Personally, I moved from Fusion360 to FreeCAD instead, but I haven't heard anything negative about the Winboat method.
Fusion works flawlessly for me in winapps (and I'm sure winboat), but it is s-l-o-w. I probably need to figure out GPU passthrough and it might be bearable... But I haven't had much time to dedicate figuring it out.
Wake me up when it can run Adobe Lightroom.
shake shake
"Hey, you! You're finally awake. Trying to run Adobe software right? The boys managed to get things working smoothly with a virtualized method. They call it Winboat, a cut down VM that breaks Adobe's windows infatuation."
This is great, but does it handle GPU acceleration yet? The main thing I still need Windoze for is SketchUp and I have never managed to get it to work because I get a GPU acceleration error. Any hints would be welcome.
It seems like SketchUp uses OpenGL, which should be supported just fine by a linux GPU driver. I haven't tried it myself, but you could maybe try running it through Proton (idk if there's a way outside of Steam?)

= = = = =

Objective 1 – Write out the comment thread about running Windows software on Linux word for word, in full.
Objective 2 – Pick out each line of the records that contains the string "image" and copy those lines.
The text and the records have no connection to each other.

Entries on locating words and elements:
= = = = =

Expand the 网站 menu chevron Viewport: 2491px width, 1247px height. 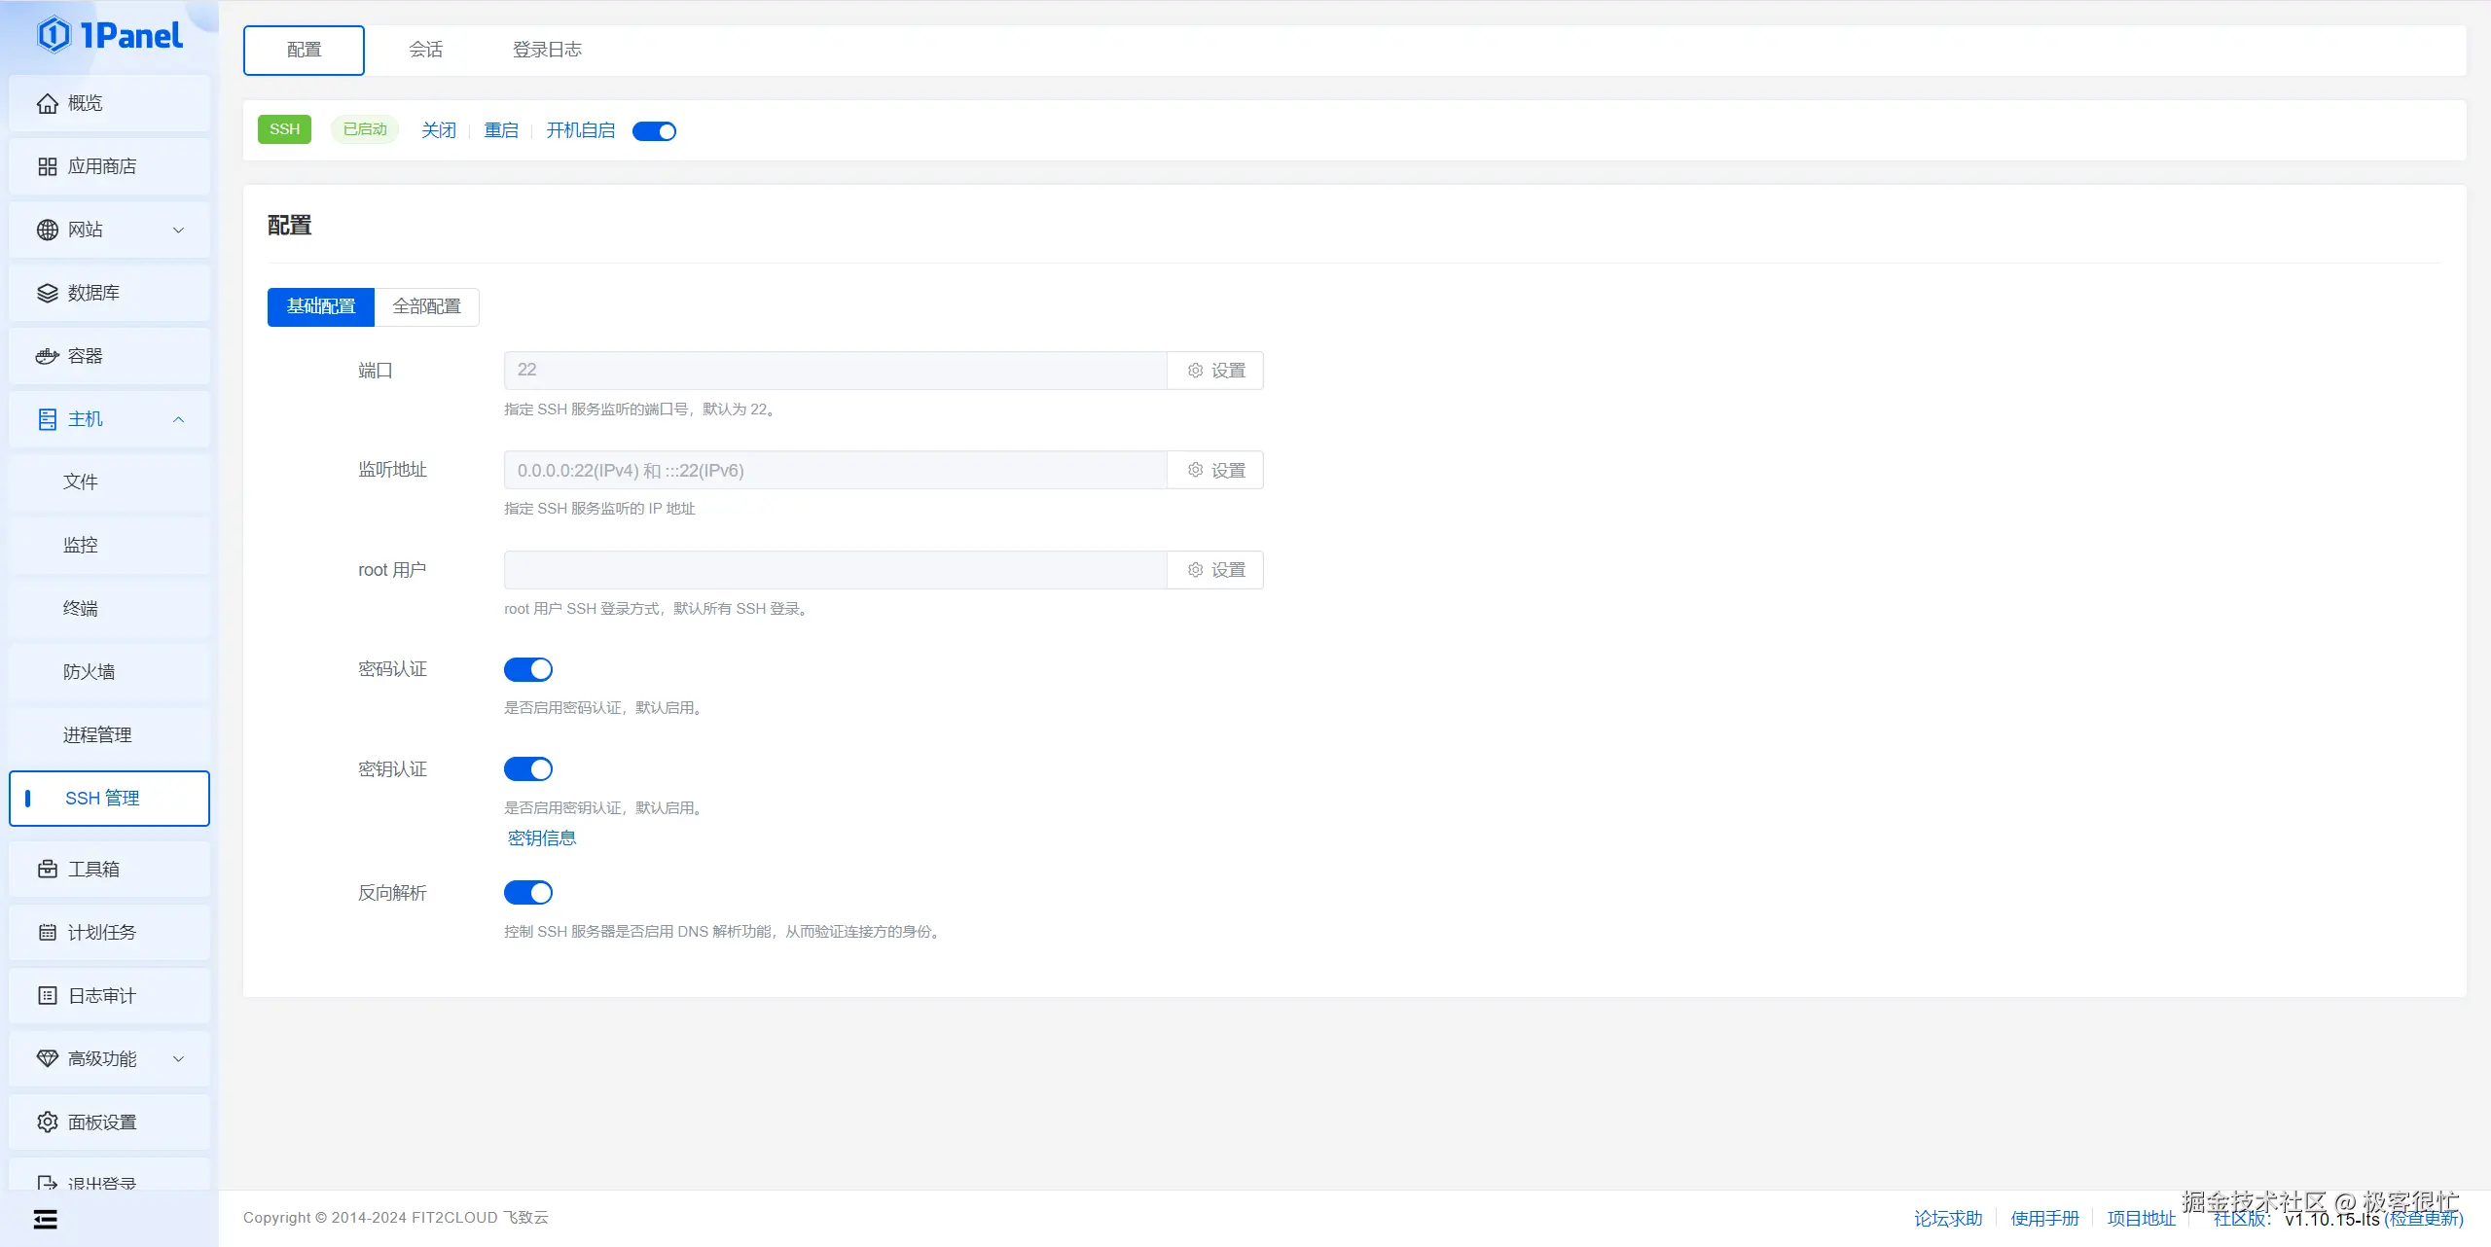[178, 230]
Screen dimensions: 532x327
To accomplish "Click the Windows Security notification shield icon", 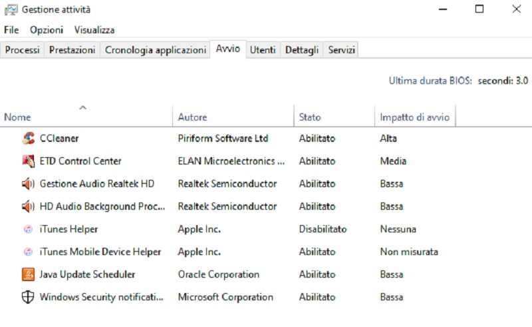I will (28, 297).
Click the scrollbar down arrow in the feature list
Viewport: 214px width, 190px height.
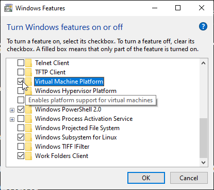[203, 163]
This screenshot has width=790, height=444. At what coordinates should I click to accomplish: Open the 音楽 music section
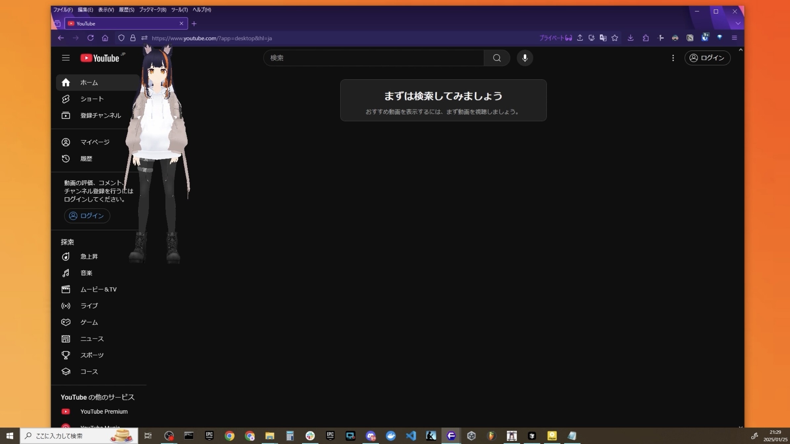click(86, 273)
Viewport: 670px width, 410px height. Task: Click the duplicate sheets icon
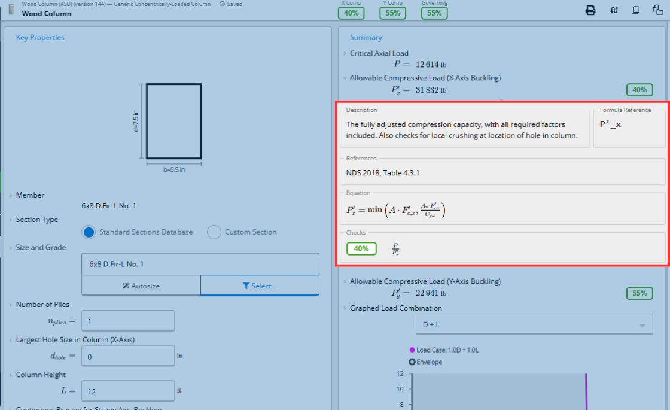pyautogui.click(x=635, y=10)
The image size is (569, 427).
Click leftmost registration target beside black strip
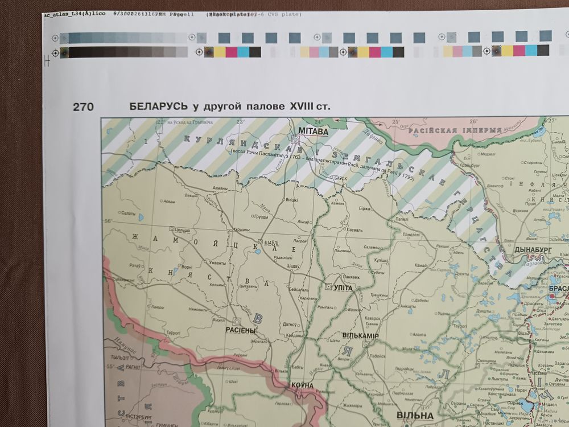(55, 52)
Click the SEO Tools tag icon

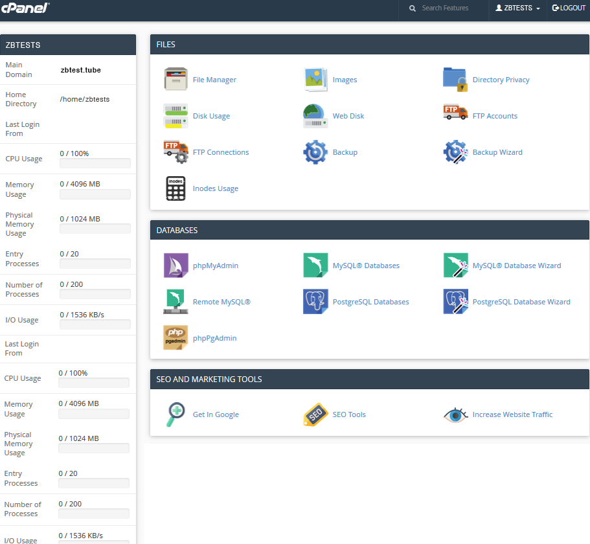[315, 414]
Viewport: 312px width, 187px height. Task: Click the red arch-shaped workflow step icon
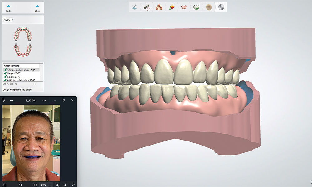coord(159,7)
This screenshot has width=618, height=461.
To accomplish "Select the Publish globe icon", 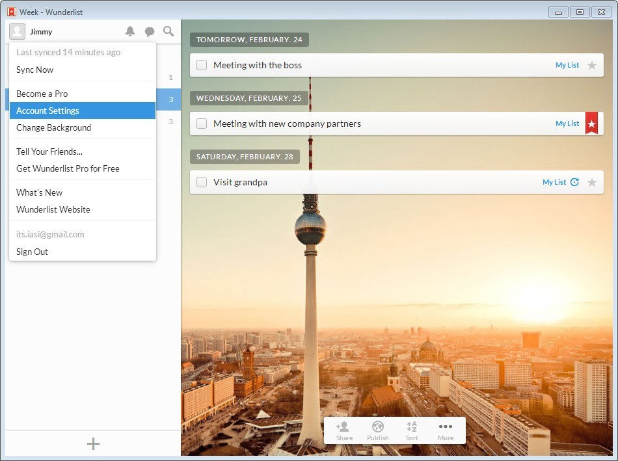I will coord(377,430).
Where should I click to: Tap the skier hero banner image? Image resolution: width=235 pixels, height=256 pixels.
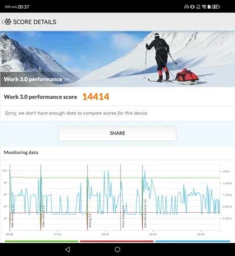coord(117,59)
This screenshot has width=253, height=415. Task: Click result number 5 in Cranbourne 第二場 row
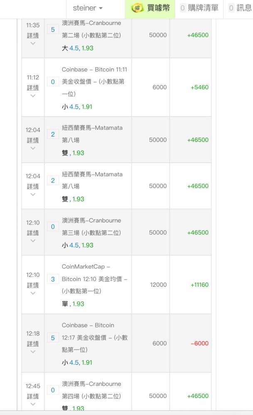[53, 29]
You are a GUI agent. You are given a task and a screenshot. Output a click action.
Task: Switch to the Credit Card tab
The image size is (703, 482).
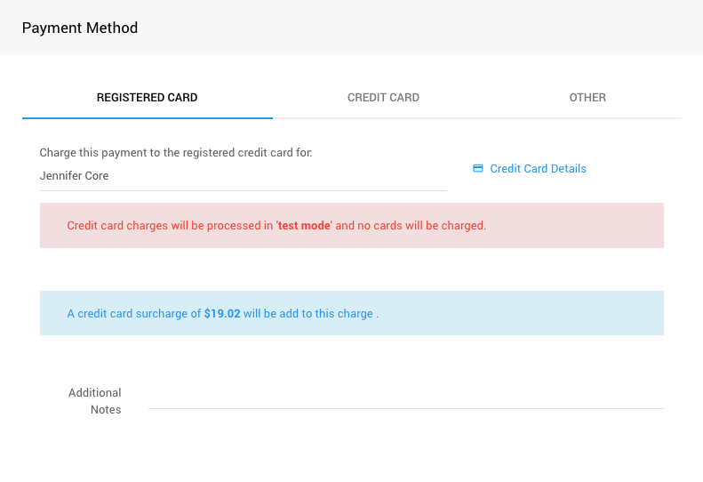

= = = = =

Full response 1 –
Personally, I moved from Fusion360 to FreeCAD instead, but I haven't heard anything negative about the Winboat method.
Fusion works flawlessly for me in winapps (and I'm sure winboat), but it is s-l-o-w. I probably need to figure out GPU passthrough and it might be bearable... But I haven't had much time to dedicate figuring it out.
Wake me up when it can run Adobe Lightroom.
shake shake
"Hey, you! You're finally awake. Trying to run Adobe software right? The boys managed to get things working smoothly with a virtualized method. They call it Winboat, a cut down VM that breaks Adobe's windows infatuation."
This is great, but does it handle GPU acceleration yet? The main thing I still need Windoze for is SketchUp and I have never managed to get it to work because I get a GPU acceleration error. Any hints would be welcome.
It seems like SketchUp uses OpenGL, which should be supported just fine by a linux GPU driver. I haven't tried it myself, but you could maybe try running it through Proton (idk if there's a way outside of Steam?)

Full response 2 –
The image size is (569, 427).
Where should I click to: Tap the skier hero banner image? Image resolution: width=235 pixels, height=256 pixels.
The image size is (703, 482).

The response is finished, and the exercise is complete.